What to produce:
In the records below, how many lines contain the word "title"? Case counts; give only the number.
☆ ☆ ☆ ☆ ☆ ☆ ☆
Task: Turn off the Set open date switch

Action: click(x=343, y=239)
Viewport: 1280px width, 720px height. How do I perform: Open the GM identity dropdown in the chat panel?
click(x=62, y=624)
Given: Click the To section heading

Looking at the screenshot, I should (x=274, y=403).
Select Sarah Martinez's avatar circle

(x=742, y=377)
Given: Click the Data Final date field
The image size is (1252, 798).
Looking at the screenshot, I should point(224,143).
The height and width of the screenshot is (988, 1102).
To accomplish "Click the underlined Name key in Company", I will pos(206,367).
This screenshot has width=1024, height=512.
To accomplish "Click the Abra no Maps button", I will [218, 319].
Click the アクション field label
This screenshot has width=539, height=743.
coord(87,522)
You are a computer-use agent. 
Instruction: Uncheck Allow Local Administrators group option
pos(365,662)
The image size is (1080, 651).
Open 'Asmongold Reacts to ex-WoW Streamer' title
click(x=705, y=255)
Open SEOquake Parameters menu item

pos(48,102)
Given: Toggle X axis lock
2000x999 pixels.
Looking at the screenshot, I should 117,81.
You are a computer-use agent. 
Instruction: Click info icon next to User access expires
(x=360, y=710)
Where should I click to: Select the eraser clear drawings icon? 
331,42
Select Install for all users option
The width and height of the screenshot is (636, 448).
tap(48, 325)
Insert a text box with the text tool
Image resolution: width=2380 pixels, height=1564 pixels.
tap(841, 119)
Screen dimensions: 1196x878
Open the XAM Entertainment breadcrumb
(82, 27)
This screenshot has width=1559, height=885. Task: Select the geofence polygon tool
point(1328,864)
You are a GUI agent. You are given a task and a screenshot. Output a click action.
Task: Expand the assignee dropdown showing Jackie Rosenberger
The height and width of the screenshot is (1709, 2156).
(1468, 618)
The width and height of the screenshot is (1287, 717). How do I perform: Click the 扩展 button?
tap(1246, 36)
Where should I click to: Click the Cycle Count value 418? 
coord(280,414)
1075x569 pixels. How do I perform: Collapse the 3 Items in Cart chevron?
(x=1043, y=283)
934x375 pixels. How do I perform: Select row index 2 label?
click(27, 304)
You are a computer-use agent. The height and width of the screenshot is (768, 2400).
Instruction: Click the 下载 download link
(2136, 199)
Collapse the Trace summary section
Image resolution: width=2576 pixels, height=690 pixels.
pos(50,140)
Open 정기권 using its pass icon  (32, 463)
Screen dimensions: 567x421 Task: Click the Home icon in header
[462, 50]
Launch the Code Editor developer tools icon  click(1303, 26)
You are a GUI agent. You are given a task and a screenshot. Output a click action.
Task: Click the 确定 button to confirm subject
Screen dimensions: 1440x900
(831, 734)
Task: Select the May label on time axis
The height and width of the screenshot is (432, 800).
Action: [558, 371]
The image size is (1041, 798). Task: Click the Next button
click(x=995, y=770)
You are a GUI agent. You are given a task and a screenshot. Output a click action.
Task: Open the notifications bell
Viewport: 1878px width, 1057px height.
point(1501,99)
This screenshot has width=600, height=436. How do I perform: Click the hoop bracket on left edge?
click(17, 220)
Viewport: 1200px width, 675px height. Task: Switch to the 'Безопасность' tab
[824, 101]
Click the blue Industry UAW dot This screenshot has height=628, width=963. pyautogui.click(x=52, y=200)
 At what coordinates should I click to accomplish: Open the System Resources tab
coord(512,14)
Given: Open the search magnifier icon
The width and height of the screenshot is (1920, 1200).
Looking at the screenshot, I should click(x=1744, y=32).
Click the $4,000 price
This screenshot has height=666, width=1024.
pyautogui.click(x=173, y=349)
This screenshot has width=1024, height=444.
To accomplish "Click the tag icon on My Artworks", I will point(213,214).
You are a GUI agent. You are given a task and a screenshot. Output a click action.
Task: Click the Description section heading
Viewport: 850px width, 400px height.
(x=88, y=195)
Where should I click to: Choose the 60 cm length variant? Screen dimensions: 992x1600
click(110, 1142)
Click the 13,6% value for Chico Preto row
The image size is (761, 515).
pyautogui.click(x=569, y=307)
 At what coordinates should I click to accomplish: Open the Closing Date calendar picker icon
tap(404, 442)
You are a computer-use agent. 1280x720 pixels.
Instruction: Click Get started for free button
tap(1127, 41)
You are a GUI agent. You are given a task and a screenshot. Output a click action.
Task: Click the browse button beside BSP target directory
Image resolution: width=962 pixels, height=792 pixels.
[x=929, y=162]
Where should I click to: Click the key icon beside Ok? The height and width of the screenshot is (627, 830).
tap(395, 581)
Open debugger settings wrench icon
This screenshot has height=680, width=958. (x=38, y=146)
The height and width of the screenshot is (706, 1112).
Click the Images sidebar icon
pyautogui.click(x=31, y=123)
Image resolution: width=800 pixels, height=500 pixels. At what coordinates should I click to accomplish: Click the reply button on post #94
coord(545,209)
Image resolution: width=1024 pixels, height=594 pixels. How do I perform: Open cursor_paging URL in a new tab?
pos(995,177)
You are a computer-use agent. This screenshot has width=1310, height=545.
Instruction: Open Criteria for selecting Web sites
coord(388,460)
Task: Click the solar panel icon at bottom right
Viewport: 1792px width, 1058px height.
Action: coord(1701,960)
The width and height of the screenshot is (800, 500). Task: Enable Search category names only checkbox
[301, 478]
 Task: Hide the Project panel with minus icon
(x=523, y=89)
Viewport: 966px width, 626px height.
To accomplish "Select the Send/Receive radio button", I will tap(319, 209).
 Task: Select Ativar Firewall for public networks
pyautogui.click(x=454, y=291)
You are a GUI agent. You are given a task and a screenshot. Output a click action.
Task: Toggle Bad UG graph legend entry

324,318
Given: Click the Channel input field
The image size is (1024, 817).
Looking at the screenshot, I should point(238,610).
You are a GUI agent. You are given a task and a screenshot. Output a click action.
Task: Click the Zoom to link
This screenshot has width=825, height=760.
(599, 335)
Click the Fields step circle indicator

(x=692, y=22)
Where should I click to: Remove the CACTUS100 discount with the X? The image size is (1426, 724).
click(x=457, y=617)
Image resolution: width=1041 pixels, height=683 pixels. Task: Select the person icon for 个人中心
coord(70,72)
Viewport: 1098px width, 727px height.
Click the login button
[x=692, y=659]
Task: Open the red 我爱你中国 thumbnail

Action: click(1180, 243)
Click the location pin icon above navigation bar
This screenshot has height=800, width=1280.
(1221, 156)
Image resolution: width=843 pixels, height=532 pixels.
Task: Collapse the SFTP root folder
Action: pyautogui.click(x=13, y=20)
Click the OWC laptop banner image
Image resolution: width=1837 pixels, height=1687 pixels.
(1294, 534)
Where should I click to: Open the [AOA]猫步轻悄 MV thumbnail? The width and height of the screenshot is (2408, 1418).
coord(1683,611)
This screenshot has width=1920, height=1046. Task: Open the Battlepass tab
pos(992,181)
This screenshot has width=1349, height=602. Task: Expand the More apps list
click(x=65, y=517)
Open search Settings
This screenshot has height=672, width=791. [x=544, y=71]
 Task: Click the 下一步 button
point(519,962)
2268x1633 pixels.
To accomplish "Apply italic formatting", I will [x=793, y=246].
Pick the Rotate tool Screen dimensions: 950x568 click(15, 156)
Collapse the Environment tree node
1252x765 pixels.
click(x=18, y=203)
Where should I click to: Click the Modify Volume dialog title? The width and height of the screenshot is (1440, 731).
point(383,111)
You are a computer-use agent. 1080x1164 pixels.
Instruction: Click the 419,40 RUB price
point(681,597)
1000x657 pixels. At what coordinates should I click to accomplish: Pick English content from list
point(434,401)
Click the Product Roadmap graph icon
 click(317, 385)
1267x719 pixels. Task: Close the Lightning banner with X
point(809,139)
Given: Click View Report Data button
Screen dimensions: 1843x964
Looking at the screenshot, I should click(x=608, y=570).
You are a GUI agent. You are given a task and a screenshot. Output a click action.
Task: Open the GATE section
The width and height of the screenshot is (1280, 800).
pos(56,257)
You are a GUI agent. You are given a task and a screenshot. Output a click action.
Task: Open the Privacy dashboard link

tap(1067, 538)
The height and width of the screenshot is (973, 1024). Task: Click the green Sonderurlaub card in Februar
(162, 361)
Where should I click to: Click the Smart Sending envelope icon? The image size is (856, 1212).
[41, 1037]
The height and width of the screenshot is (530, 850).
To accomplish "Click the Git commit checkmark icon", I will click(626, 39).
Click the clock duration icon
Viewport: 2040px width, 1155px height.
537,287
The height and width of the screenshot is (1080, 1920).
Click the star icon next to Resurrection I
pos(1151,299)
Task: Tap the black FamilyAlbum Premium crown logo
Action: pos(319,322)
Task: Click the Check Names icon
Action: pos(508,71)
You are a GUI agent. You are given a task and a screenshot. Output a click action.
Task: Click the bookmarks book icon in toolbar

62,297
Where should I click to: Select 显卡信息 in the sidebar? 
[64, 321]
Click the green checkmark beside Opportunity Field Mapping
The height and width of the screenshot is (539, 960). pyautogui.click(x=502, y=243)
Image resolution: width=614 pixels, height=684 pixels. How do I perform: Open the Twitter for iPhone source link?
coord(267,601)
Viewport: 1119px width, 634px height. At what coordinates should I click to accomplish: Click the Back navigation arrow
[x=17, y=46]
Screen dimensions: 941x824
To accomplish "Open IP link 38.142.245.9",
☆ ☆ ☆ ☆ ☆ ☆ ☆
Solution below:
2